◆ **Stored records**
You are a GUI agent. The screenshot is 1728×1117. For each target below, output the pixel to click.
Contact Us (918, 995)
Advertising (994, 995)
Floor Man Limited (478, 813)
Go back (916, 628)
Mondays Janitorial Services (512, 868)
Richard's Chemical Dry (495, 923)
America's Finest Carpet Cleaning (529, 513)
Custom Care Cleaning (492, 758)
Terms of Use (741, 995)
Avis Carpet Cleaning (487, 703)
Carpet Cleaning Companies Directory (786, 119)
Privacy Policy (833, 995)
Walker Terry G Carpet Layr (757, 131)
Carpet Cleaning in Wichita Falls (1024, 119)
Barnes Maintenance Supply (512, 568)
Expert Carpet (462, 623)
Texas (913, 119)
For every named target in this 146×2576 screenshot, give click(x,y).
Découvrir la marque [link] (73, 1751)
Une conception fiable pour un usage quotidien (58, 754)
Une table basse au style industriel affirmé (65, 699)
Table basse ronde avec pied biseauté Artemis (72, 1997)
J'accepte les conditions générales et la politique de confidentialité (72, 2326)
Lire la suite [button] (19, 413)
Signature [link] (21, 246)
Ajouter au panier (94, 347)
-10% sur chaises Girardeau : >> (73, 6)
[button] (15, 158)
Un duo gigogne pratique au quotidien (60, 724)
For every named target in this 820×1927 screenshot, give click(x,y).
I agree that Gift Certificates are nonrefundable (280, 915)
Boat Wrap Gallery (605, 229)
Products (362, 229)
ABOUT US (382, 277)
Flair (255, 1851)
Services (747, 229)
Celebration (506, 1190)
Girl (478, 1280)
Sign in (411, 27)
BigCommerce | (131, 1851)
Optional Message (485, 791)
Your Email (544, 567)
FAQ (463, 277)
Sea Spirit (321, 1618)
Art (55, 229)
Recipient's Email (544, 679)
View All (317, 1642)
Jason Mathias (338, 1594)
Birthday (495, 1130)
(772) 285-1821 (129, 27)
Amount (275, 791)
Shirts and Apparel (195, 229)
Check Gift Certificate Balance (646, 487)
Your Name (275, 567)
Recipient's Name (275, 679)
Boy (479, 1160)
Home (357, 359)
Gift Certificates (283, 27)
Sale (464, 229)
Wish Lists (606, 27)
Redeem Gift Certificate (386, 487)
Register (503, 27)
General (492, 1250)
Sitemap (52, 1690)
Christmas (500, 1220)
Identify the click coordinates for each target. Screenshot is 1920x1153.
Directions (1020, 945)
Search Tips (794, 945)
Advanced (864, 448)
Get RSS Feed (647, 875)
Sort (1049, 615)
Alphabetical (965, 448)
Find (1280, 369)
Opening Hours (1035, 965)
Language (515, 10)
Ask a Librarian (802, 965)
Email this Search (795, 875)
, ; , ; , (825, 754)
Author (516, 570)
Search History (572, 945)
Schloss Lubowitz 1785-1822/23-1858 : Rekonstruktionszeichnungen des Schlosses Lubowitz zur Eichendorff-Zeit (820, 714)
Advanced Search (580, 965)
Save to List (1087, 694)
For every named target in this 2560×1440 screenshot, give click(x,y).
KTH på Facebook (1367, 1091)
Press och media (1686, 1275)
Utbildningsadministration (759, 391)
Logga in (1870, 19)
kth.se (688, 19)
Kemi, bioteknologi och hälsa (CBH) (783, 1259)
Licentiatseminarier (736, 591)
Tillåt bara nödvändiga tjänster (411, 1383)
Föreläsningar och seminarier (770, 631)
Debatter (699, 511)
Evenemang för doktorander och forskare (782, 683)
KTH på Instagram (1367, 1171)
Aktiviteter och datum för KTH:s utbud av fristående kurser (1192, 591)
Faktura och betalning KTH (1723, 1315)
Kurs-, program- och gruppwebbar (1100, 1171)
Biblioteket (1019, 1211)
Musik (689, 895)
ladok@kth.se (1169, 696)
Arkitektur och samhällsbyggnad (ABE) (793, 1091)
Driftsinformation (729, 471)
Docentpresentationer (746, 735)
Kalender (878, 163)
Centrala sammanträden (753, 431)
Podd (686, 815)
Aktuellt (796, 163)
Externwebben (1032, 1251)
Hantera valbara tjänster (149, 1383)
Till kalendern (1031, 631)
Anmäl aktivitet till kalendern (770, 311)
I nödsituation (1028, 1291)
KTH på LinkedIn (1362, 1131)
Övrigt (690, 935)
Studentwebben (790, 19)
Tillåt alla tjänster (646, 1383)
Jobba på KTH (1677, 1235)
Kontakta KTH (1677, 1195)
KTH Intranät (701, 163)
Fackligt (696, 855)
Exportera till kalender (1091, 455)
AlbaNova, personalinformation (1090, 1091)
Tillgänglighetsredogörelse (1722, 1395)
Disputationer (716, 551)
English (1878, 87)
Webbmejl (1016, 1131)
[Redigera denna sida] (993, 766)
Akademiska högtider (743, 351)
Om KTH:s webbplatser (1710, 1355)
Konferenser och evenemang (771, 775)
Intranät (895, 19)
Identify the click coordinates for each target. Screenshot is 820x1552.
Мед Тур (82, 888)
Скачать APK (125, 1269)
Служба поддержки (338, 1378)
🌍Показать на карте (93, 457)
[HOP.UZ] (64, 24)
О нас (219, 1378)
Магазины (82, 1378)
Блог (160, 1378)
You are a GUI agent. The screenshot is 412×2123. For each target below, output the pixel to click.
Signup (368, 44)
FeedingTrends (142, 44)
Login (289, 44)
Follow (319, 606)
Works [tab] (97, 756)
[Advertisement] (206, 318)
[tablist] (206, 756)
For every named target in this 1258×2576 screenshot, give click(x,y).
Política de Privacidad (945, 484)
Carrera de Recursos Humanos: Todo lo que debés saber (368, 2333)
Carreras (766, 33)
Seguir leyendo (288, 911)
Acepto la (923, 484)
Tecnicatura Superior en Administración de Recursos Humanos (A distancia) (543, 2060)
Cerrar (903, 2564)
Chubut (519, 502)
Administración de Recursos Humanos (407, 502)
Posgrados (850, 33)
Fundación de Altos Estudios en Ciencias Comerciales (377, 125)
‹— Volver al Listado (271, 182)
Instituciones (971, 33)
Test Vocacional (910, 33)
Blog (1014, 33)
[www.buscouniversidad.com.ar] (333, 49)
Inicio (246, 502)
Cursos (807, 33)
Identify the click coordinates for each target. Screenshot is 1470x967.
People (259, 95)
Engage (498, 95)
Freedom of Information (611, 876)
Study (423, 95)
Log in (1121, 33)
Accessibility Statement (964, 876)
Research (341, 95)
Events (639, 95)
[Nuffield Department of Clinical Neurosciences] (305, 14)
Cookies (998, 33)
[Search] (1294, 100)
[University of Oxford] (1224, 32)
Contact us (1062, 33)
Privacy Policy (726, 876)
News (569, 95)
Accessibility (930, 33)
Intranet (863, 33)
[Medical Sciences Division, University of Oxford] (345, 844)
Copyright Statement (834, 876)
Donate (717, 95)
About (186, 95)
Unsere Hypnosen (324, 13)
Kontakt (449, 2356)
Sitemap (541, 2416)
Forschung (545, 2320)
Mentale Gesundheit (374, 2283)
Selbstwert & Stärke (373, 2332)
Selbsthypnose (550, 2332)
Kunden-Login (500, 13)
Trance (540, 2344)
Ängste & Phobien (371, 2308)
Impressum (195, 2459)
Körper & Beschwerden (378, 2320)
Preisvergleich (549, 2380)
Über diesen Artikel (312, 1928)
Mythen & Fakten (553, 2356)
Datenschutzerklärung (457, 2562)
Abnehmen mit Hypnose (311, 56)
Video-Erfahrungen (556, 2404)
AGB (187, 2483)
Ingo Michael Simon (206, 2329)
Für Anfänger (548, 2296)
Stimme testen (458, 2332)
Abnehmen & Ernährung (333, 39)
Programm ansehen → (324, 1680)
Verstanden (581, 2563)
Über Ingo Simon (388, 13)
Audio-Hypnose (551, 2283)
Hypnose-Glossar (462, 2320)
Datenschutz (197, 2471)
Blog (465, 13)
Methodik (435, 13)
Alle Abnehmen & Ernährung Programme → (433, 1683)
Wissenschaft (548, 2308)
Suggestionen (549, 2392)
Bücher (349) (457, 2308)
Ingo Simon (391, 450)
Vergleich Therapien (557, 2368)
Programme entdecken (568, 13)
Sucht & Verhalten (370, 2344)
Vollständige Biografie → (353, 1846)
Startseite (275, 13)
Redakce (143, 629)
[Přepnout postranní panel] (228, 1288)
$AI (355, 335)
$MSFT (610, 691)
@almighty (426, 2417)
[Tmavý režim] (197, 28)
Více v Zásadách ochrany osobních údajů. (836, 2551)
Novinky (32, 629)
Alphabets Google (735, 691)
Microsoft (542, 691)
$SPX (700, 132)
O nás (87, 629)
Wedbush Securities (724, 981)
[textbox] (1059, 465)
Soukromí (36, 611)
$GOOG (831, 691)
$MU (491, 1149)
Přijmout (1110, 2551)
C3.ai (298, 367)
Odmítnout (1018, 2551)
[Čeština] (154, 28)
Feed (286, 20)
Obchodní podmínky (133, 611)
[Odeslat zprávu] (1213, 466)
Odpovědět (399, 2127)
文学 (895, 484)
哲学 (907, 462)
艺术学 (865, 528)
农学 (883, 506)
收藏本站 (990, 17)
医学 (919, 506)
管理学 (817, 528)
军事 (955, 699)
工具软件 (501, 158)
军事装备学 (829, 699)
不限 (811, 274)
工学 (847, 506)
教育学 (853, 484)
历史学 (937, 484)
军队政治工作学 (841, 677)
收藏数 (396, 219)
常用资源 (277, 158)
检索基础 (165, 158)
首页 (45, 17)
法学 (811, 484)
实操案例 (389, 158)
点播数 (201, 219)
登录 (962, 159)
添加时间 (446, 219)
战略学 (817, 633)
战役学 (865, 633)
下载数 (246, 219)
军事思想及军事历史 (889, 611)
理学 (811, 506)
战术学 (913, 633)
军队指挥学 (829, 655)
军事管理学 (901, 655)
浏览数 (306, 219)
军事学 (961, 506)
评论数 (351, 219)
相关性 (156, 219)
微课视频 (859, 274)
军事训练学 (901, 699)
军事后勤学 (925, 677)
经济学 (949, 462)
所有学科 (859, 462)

◆ **WHAT TO WORK ON**
What are the lines above, starting at the one with "Get RSS Feed (647, 875)" and ending at the one with "Evenemang för doktorander"? Give them again exactly, and only them.

◆ **TASK RESPONSE**
Get RSS Feed (647, 875)
Sort (1049, 615)
Alphabetical (965, 448)
Find (1280, 369)
Opening Hours (1035, 965)
Language (515, 10)
Ask a Librarian (802, 965)
Email this Search (795, 875)
, ; , ; , (825, 754)
Author (516, 570)
Search History (572, 945)
Schloss Lubowitz 1785-1822/23-1858 : Rekonstruktionszeichnungen des Schlosses Lubowitz zur Eichendorff-Zeit (820, 714)
Advanced Search (580, 965)
Save to List (1087, 694)
For every named target in this 2560×1440 screenshot, give click(x,y).
KTH på Facebook (1367, 1091)
Press och media (1686, 1275)
Utbildningsadministration (759, 391)
Logga in (1870, 19)
kth.se (688, 19)
Kemi, bioteknologi och hälsa (CBH) (783, 1259)
Licentiatseminarier (736, 591)
Tillåt bara nödvändiga tjänster (411, 1383)
Föreläsningar och seminarier (770, 631)
Debatter (699, 511)
Evenemang för doktorander och forskare (782, 683)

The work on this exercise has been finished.